Within the gastroenterological domain, several reviews have mapped LLM applications. Gong conducted a systematic review of LLMs in gastroenterology and gastrointestinal endoscopy, categorizing applications into knowledge-based response evaluation and document automation, with most studies focusing on GPT-series models []. Omar et al [] reviewed 57 natural language processing (NLP) and LLM studies in gastroenterology and hepatology, confirming improved data extraction from electronic health records (EHRs) but noting persistent challenges in integrating these tools into routine clinical practice. Furthermore, a recent systematic review in lung cancer identified critical methodological limitations in primary LLM studies, notably a reliance on retrospective data and unclear risk of bias []. Given the fundamental differences in oncology protocols, the specific, multi-stage clinical trajectory of CRC, spanning distinct endoscopic, pathological, and surgical phases, necessitates an isolated, disease-specific appraisal to objectively evaluate LLM viability. However, a conspicuous gap remains: no systematic review has comprehensively evaluated the evidence for LLM applications specifically within the CRC domain. In particular, the information quality of LLM outputs across the full CRC care continuum has been insufficiently addressed in prior systematic reviews. Compounding this limitation, although recent studies have demonstrated that LLMs can achieve clinician-level performance in specific clinical tasks, substantial heterogeneity in model selection, prompt engineering strategies, and evaluation metrics precludes generalizable conclusions [,].

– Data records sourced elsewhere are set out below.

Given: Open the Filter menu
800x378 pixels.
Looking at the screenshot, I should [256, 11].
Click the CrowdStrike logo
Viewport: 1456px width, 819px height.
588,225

Accordingly, this systematic review aims to evaluate the performance of different LLM categories across the full CRC care continuum, address evidence gaps arising from fragmented research practices, and provide a foundation for future research and clinical translation, covering use cases, model types, optimization strategies, limitations, and future directions. Specifically, this review seeks to (1) map LLM applications across the principal clinical domains of CRC management; (2) compare general-purpose, domain-specific, and multimodal LLMs under different prompt engineering and fine-tuning strategies; (3) classify included studies according to their research design and apply corresponding quality appraisal tools to appraise the credibility of individual studies.
Methods
Eligibility Criteria
The eligibility criteria for this review were established according to the PICOS (Population, Intervention, Comparison, Outcome, Study design) framework, as detailed in .
| Criteria | Definition |
| Participants | General population or patients with CRC. |
| Intervention | Artificial Intelligence, specifically LLM applied in CRC management. These may be applications used by patients or health care providers for auxiliary diagnosis, information extraction, knowledge-based question answering, treatment decision-making, predictive modeling, or scientific research. LLMs are advanced AI systems designed to process complex clinical data, support decision-making, and enable effective communication. |
| Control | Control (applicable exclusively to comparative study designs): Standard clinical evaluation by health care professionals or conventional non-LLM computational algorithms. Studies without a control group were eligible for inclusion if the other criteria were met. |
| Outcomes | Outcome measures included: Clinical and performance effectiveness (eg, Accuracy, F1-score, area under the curve, sensitivity, concordance rate) and qualitative/utility measures (eg, response completeness, clarity, comprehensiveness, guideline adherence). |
| Study types | All study types were considered (eg, exploratory or comparative designs) so long as the original research concept was implemented and tested regarding LLMs and CRC. Nonoriginal research such as books, book chapters, letters, reviews, and conference proceedings were excluded. |
| Other | Studies were restricted to English language only articles. |
aLLM: large language model.
bCRC: colorectal cancer.
cAI: artificial intelligence.
Discrepancies were resolved by discussion, with arbitration by a third reviewer. This review was conducted following PRISMA (Preferred Reporting Items for Systematic Reviews and Meta-Analyses) 2020 [], with search reporting per PRISMA-S [] and narrative synthesis per SWiM guidelines [].
Information Sources
Relevant studies were identified by systematically searching 6 electronic databases: PubMed, Web of Science, Embase, Cochrane Library, CINAHL, and Scopus (search cutoff date: April 1, 2026). Each database was searched individually; no multi-database searching on a single platform was performed. No published search filters (eg, validated study design filters) were applied to any database search.
Search Strategy
The search strategy combined Medical Subject Headings (MeSH and EMTREE) and free-text keywords related to CRC and LLMs. These terms were adapted for each database to maximize retrieval sensitivity. Key terms included: “colonic neoplasms,” “colorectal cancer*,” “large language models,” “artificial intelligence,” “LLM,” “GPT,” “ChatGPT,” “Claude,” “Gemini,” and “LLaMA.” The search process followed the PRISMA Search Strategy Extension []. The complete search strategy, including specific search queries, applied limits, and the number of records retrieved from each database, is provided in . The initial search was established and updated through April 1, 2026, to capture the most recent publications prior to data synthesis.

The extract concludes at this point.